How to render perfect pixel art with Apple’s Metal Shading Language
If you create games on any of Apple’s platforms, there’s a decent chance your game is using Metal as the renderer. This not only applies to games you create with a third party engine like Unity or Unreal. It also applies to Apple’s game tools like Sprite Kit and Scene Kit.
Even if you’re nutty enough to create your own game engine like I have, and you’re shipping to one of Apple’s platforms, you will likely be working with Metal as well.
In this article I will show you how to render perfect pixel art that scales by any arbitrary multiplier, using Apple’s Metal shading language as the renderer. You will learn why it is important to scale pixel art when shipping a modern game, and why it isn’t as straightforward as it may seem.
This article will also provide code examples you can use in your own game projects. I’m putting together a sample project so you can see the entire render pipeline for a professional pixel art game, from start to finish. You will see everything in context so there’s no confusion.
I would not classify this article as “beginner”. It is for people who are a little further along in developing their own game and have run into the same problems I have.
Back when I had to solve this problem, I managed to find some great articles addressing it. This article is more or less a port of other peoples’ work, focused on addressing the Metal shading language specifically. I wouldn’t have been able to do this without standing on their shoulders.
Aside from the Metal port, my work isn’t much of anything new. I’m just attempting to explain it to other people who are a little less inclined to thinking directly in terms of mathematical abstractions. It’s more for people who think concretely with specific examples.
Here are those articles, for reference:
- Scaling Pixel Art Without Destroying It (Cole Cecil)
- Manual texture filtering for pixelated games in WebGL
Most modern pixel art games need to scale pixel art by a non-integer multiplier
It’s hard to make pixel art look good. Let me rephrase that. It’s hard to make pixel art look good and make a game with modern design sensibilities.
Modern games look best in fullscreen mode. That’s how you get the most immersive experience. Unfortunately, that also means your game needs to look good in fullscreen on a variety of different devices with different screen sizes (and orientations if you’re making a mobile game).
They didn’t have these concerns back in the heyday of pixel art games. The NES had a single predictable screen size. You could design your sprites to fit inside of that screen size without having to scale them using multiplication.
In today’s world, there is simply no avoiding the need to scale pixel art. If you want a fullscreen experience on a variety of devices, you need to scale your pixel art.

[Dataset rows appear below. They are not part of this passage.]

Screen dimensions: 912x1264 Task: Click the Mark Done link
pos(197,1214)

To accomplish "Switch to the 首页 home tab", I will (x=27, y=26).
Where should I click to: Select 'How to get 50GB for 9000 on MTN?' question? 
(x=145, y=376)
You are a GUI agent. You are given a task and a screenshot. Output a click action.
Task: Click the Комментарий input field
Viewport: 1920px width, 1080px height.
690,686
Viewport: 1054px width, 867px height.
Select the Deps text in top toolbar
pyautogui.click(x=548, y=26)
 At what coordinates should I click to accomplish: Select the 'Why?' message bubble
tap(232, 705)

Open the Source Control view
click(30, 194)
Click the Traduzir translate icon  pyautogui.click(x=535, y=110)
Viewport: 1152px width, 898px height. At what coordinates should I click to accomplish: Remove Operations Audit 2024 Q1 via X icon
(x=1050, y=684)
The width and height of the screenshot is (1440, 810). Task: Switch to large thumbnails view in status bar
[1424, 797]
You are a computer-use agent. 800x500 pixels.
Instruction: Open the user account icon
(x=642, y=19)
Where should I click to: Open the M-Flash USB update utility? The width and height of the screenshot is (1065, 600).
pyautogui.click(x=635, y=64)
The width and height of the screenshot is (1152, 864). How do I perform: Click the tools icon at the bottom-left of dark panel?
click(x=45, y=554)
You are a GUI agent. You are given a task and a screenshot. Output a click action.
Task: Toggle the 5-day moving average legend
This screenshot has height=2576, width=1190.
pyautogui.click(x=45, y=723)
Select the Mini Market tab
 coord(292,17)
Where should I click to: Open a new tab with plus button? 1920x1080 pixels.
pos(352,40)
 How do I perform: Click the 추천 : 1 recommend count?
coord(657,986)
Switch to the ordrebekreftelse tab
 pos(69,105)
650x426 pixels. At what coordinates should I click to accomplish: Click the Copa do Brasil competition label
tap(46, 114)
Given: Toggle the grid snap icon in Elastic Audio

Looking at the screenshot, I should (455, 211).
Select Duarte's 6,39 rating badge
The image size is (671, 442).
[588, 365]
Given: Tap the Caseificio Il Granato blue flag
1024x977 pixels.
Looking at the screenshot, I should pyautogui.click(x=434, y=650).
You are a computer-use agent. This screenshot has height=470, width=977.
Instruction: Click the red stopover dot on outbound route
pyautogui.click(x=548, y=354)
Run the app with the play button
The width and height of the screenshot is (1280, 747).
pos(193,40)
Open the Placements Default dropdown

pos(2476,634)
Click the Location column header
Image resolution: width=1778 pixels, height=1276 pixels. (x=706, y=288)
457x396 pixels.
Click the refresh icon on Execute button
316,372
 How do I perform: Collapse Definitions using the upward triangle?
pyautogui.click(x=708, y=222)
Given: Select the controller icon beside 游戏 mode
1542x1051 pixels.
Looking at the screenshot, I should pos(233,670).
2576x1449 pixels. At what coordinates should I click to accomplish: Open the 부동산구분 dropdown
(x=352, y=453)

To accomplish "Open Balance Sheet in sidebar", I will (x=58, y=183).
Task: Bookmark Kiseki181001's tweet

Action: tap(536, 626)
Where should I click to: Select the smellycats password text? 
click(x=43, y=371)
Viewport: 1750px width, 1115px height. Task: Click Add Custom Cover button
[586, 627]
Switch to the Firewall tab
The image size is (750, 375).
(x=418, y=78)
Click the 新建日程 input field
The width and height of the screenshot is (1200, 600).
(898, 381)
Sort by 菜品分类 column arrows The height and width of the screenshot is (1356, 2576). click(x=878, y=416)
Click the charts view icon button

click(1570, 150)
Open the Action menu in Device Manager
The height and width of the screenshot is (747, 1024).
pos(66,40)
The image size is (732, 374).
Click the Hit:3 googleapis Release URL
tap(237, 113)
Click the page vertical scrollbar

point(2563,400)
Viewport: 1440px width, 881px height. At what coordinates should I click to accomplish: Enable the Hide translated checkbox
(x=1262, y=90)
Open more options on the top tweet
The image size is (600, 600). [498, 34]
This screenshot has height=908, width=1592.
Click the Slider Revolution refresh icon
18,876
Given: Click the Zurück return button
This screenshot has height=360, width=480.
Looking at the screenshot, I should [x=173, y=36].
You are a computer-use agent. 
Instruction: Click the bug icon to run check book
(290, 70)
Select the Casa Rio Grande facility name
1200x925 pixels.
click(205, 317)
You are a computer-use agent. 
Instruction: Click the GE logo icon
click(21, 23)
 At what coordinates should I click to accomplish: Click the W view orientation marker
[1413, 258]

The alternative is to letterbox your game inside of a fixed width and height. You can do that, but I think you will be sacrificing immersiveness and a certain degree of professionalism.
It’s okay for early prototyping, but you probably wouldn’t want to publish a letterboxed game and try to make money on it. Or you could just be a rebel and prove me wrong!
Why is it hard to scale pixel art?
On the surface, it seems like this should be easy. Can’t you just tell the GPU to draw a bigger quad and then have the fragment shader read your texture at the scaled up size? The nearest neighbor filtering option ought to make sure those pixels have hard edges, right?
Not quite. It’s actually way more complicated than that, and for several reasons. To understand why, you need to learn about the different texture filtering algorithms, nearest neighbor and bilinear filtering.
Nearest neighbor and fixed integer multiples
First off, if all you’re doing is scaling pixel art by a fixed integer multiple (2x, 3x, 4x, etc.), you shouldn’t have a problem using the nearest neighbor method.
That’s because the texture-pixel (a.k.a. texel) the shader reads will have a one-to-one correspondence with the texture your game needs to draw on the screen. That is to say, you will never encounter a situation where the source texture and the destination texture aren’t perfectly aligned.
So let’s say you have a source texture which is 3x3 pixels and a destination texture that is 6x6 pixels. Nearest neighbor will always pick the correct pixel matching the source texture.
Nearest neighbor and non-integer multiples
This isn’t the case when you need to multiply the size of your sprite art by a non-integer multiple. When that happens, you run into situations where you get distortions in the resulting image.
If a destination pixel lies on a texel boundary, nearest neighbor will choose the pixel color corresponding to the texel where the pixel position is sampled. This is difficult to understand intuitively, so pay close attention to the following graphic.
When presented in this way, the distortion is readily apparent. You can see how a clean 3x3 graphic has been transformed into a slightly distorted 7x7. Instead of the pattern being two blue, two red like in 6x6 example, there is an alternating pattern of two blue, three red, two blue.
What does nearest neighbor look like at scale?
It’s hard to predict exactly how nearest neighbor will make your pixel art look when scaled up by an arbitrary multiplier. Sometimes the end result is mostly okay, but usually if you look really closely, you can see some funny business like a pixel for a character’s eye being in the wrong place or somewhat incorrectly sized.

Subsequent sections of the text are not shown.